- EXCERPT PROVIDED:
= Beginning of Section =
Rep. Paul Gosar (AZ-09) introduced a NumbersUSA Great Solutions bill to end the OPT program. As of this posting, 11 representatives have cosponsored the bill.

Mass immigration – legal or illegal – makes it harder to bring Americans back into the economic mainstream. There is no job Americans won’t do.

13 Reps have an A+ for supporting reductions in foreign worker visas

Every other Member of Congress has either an F-Minus or an Incomplete in the foreign worker category. See your Members’ grades here. See all grades here.

July 10, 2025 Update

All of the net job gains since January have gone to American-born workers. Two million more U.S.-born Americans are working, while the number of foreign-born workers declined by more than 500,000. Americans are “doing the jobs” and then some. Yet the case for fewer foreign worker programs grows stronger.

“It’s difficult to find a new job right now,” reports Heather Long, chief economist at Navy Federal Credit Union. “Young people are struggling to land their first jobs and anyone who has been laid off is having a hard time. The labor market is frozen outside of healthcare, education and law enforcement jobs.”

Yes, job opportunities are scarce even for STEM grads.

Nearly two million people have been continuously trying to get back to work and failing to find the opportunity. This is no labor shortage.
= End of Section =
- SUPPLIED DATA:
= Beginning of Section =
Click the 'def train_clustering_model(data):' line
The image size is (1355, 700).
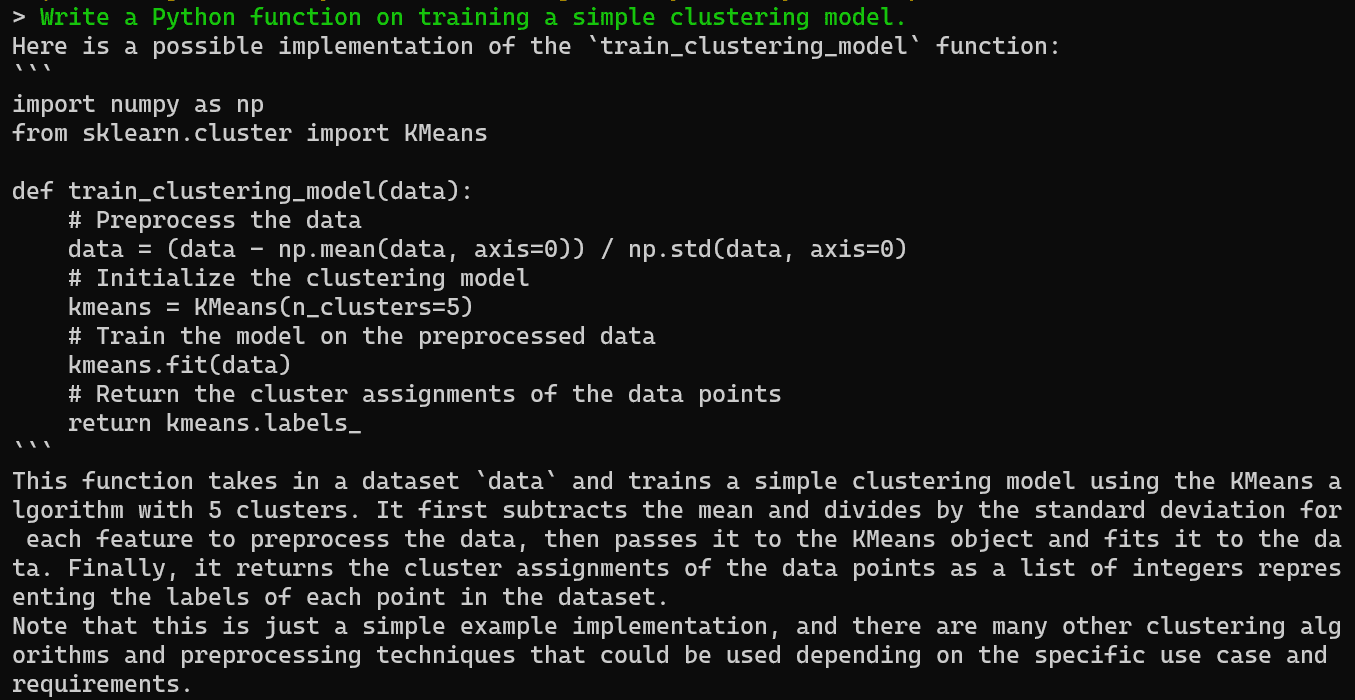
= End of Section =
- TO DO:
1. Answer these questions from the foreign worker excerpt:
(a) How many representatives had cosponsored Rep. Paul Gosar's bill as of the posting?
(b) By how much did the number of foreign-born workers decline?
(c) What position does Heather Long hold?
2. Rewrite a stretch of the foreign worker excerpt that begins at the words "Mass immigration –" and stops after "programs grows stronger.", switching "American-born" to "native-born".
Rely only on the text itself for what comes next.

- RESPONSES IN ORDER:
1.
(a) 11 representatives.
(b) By more than 500,000.
(c) She is chief economist at Navy Federal Credit Union.

2.
Mass immigration – legal or illegal – makes it harder to bring Americans back into the economic mainstream. There is no job Americans won’t do.

13 Reps have an A+ for supporting reductions in foreign worker visas

Every other Member of Congress has either an F-Minus or an Incomplete in the foreign worker category. See your Members’ grades here. See all grades here.

July 10, 2025 Update

All of the net job gains since January have gone to native-born workers. Two million more U.S.-born Americans are working, while the number of foreign-born workers declined by more than 500,000. Americans are “doing the jobs” and then some. Yet the case for fewer foreign worker programs grows stronger.